REQUIRED ACTIONS:
#1 Answer these questions using the Something Else album page:
(a) Which label released the album?
(b) Who mastered the album, and at which studio?
(c) Where were the recording sessions held?
#2 Copy the Something Else album page word for word, starting at "Something Else" and continuing up to and including "5.     Zombie (Acoustic Version) (4:01)".

DOCUMENT PASSAGE:
+ + + + + + +
Something Else

Release: 28 April 2017
Label: BMG Rights Management
Format: Double 12″ Vinyl, CD, Digital downloads

TRACKLIST

1.     Linger (Acoustic Version) (4:55)
2.     The Glory (5:14)
3.     Dreams (Acoustic Version) (4:24)
4.     When You’re Gone (Acoustic Version) (4:10)
5.     Zombie (Acoustic Version) (4:01)
6.     Ridiculous Thoughts (Acoustic Version) (3:07)
7.     Rupture (4:16)
8.     Ode To My Family (Acoustic Version) (4:43)
9.     Free To Decide (Acoustic Version) (3:17)
10.   Just My Imagination (Acoustic Version) (4:02)
11.   Animal Instinct (Acoustic Version) (3:39)
12.   You And Me (Acoustic Version) (3:33)
13.   Why (5:01)

RECORDING SESSIONS

  • Irish Chamber Orchestra Building
    University of Limerick, Ireland – 2016

CREDIT INFORMATION

Dolores O’Riordan – Lead vocals, guitar
Noel Hogan – Lead guitar
Mike Hogan – Bass guitar
Fergal Lawler – Drums and percussion

String arrangements by Kenneth Rice

Produce by The Cranberries
Engineered by Tim Martin
Mixed by Cenzo Townsend at Decoy Studios, Woodbrige, Suffolk, UK

Vocals on all tracks except “Why?” and “Rupture” engineered by Oleg Koretsky
Vocals, guitar and drums on “Why?” and “Rupture” engineered by Dan Brodbeck
Additional engineering by:
Mike Gavin
Dave Keary

Mastered by Miles Showell at Abbey Road Studios, London, UK

Photography: Andy Earl (andyearl.com)
Graphic design: Cally (antar.ee)
Sleeve notes : Eoin Devereux

BAND’S SPECIAL THANKS

Fergal Lawler whishes to thank: dw drums, Zildjian cymbals, Evans drumheads, ProMarl sticks, LP percussion and Universal Audio.

 

 

NOTES

  • According to the official album press release, the idea to release an acoustic album with chords germinated on New Year’s Eve 2014 : “In the autumn of 2013, as [Dolores] hometown of Limerick was preparing to open its tenure as Irish City of Culture in 2014, The Cranberries singer-songwriter Dolores O’Riordan was approached by the city to play a special gig. On New Year’s Eve, she would perform with a quartet from the Irish Chamber Orchestra, playing four songs from her starred back catalogue – three Cranberries, one solo – on a stage erected outside city hall. ‘It was a beautiful night,’ she recalls. At that moment, singing songs that have endured a generation, punctuating pleasingly diverse points of the cultural graph, from glossy high-end car ads to Mission:Impossible soundtracks to becoming time-honoured radio staples, immediately identifiable from the tender fury of Dolores’ vocal phrasing, she realised an anniversary was coming up.
+ + + + + + +
EXTRACTED ENTRIES:

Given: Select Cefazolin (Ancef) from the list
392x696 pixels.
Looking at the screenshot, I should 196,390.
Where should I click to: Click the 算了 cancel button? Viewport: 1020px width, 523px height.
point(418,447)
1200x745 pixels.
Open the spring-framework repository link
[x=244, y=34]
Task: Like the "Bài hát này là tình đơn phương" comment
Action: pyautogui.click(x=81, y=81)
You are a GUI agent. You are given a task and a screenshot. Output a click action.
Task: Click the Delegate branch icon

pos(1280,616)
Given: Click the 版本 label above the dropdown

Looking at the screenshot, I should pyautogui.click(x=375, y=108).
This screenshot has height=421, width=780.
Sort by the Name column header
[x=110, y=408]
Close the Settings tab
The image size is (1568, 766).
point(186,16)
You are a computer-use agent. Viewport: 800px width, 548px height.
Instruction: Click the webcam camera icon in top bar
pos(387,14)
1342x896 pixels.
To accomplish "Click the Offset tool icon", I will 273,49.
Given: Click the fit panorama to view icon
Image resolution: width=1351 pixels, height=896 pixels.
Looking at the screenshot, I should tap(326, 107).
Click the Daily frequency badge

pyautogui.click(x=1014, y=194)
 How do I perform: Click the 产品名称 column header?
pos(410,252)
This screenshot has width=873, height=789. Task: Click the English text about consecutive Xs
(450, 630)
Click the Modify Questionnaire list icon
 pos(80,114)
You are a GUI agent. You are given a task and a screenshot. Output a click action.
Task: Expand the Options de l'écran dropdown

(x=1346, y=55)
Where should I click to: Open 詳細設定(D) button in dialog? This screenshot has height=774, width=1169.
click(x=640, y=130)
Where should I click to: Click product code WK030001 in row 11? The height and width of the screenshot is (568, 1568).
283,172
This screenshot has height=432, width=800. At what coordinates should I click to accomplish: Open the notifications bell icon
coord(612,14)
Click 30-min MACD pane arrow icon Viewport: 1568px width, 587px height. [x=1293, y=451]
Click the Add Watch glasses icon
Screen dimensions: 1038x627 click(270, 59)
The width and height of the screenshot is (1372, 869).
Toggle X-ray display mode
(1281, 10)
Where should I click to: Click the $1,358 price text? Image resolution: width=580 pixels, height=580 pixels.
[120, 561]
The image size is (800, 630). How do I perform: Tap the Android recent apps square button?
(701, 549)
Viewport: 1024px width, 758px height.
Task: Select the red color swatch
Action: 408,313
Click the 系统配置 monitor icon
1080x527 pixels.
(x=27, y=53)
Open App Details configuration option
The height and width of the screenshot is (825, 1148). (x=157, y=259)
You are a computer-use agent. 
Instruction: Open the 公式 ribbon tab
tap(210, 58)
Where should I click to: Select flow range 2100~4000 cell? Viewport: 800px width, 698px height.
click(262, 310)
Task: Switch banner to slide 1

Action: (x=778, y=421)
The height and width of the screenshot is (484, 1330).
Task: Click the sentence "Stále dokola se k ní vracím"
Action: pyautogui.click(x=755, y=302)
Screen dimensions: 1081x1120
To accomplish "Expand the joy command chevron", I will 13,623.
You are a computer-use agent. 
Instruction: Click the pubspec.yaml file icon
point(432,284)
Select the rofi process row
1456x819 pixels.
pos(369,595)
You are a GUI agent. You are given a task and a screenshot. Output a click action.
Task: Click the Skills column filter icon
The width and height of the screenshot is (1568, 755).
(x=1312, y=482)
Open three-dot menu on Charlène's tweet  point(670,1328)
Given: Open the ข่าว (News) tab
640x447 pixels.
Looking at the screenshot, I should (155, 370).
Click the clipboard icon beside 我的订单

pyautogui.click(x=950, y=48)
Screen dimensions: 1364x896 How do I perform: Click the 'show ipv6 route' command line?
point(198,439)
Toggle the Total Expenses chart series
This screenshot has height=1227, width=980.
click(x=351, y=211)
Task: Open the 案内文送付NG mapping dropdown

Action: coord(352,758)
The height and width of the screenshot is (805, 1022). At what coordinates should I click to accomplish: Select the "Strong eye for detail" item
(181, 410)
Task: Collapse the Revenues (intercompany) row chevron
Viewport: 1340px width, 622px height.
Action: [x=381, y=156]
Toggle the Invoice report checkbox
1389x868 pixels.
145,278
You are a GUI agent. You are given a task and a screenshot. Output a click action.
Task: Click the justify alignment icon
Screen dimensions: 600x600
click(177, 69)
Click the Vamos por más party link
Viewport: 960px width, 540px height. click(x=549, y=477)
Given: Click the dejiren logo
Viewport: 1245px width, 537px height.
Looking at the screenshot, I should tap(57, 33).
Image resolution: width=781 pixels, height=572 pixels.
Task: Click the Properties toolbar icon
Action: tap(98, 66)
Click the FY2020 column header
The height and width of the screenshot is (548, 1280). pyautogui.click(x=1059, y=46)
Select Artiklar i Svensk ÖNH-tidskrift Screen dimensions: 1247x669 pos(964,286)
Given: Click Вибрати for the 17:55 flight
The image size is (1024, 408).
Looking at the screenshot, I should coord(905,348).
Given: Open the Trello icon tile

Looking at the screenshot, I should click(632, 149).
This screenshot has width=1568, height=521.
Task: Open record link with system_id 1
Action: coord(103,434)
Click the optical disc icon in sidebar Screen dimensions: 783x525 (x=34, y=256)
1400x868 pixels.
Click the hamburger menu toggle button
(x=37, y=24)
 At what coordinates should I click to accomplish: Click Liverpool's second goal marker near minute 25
+ + + + + + +
SOLUTIONS:
#1
(a) BMG Rights Management
(b) Miles Showell, at Abbey Road Studios, London, UK
(c) The Irish Chamber Orchestra Building, University of Limerick, Ireland (2016)

#2
Something Else

Release: 28 April 2017
Label: BMG Rights Management
Format: Double 12″ Vinyl, CD, Digital downloads

TRACKLIST

1.     Linger (Acoustic Version) (4:55)
2.     The Glory (5:14)
3.     Dreams (Acoustic Version) (4:24)
4.     When You’re Gone (Acoustic Version) (4:10)
5.     Zombie (Acoustic Version) (4:01)